Many on the right of the Tory party have been clamouring for an end to onshore windfarms. Photograph: Danny Lawson/PA
Investing in new renewable power generation, rather than a "dash for gas", will be the lower-cost option for keeping the lights on while cutting greenhouse gas emissions, the government's climate change watchdog has said.
The sooner the UK makes large investments in low-carbon generation – including offshore and onshore wind, nuclear power and energy from waste – the cheaper it will be, according to David Kennedy, chief executive of the Committee on Climate Change (CCC), the statutory body that advises ministers on meeting emissions targets.
The conclusions are likely to be controversial, as many MPs on the right of the Tory party have been clamouring for an end to onshore windfarms and reductions in renewable subsidies.
They would prefer to see a new "dash for gas" that would require the UK to massively expand shale gas drilling and import tens of billions of pounds worth of fuel each year as North Sea reserves run down. They point to lower gas prices in the US that have resulted from the aggressive pursuit of shale resources.

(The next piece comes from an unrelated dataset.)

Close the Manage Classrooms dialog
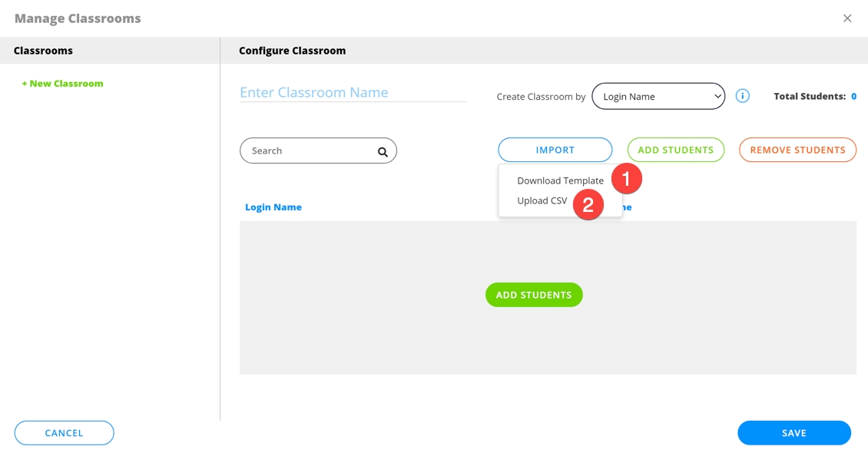Viewport: 868px width, 453px height. 847,18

The CCC's analysis found that investing in renewable energy made sense even if the price of gas was relatively low. Previous analysis by the Department of Energy and Climate Change (DECC) relied on scenarios of large increases in the gas price to make renewables and other forms of low-carbon power, such as nuclear, more economic.
Kennedy told the Guardian: "Not investing in renewables only makes sense if you don't want to meet our emissions targets – if you tear up the Climate Change Act."